DIRECTIONS FOR THIS TASK:
Only the number is wanted: how many lines below include "chart"?

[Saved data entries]
*** Block opens ***

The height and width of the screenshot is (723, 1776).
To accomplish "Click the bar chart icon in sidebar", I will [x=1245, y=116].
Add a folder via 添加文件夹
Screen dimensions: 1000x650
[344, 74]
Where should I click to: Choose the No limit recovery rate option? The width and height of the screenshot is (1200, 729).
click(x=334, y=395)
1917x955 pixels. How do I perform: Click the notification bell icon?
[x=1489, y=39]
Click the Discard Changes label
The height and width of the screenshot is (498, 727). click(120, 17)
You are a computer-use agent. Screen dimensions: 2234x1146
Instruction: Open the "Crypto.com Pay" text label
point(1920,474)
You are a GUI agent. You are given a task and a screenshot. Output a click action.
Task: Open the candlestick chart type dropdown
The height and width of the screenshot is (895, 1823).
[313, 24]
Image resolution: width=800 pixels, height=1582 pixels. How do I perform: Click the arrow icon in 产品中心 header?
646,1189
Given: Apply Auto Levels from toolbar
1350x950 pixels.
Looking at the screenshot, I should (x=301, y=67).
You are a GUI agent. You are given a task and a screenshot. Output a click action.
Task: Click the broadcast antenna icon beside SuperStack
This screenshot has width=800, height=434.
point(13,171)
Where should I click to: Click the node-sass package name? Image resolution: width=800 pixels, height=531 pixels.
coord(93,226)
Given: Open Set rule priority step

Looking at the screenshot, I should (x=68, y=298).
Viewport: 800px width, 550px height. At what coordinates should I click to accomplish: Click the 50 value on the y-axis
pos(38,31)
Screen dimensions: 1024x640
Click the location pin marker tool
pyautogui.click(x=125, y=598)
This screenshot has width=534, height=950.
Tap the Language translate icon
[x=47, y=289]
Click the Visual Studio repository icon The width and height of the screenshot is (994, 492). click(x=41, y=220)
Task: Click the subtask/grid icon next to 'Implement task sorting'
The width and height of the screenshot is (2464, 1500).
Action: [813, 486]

*** Block closes ***

RESPONSE FOR THIS EXERCISE:
2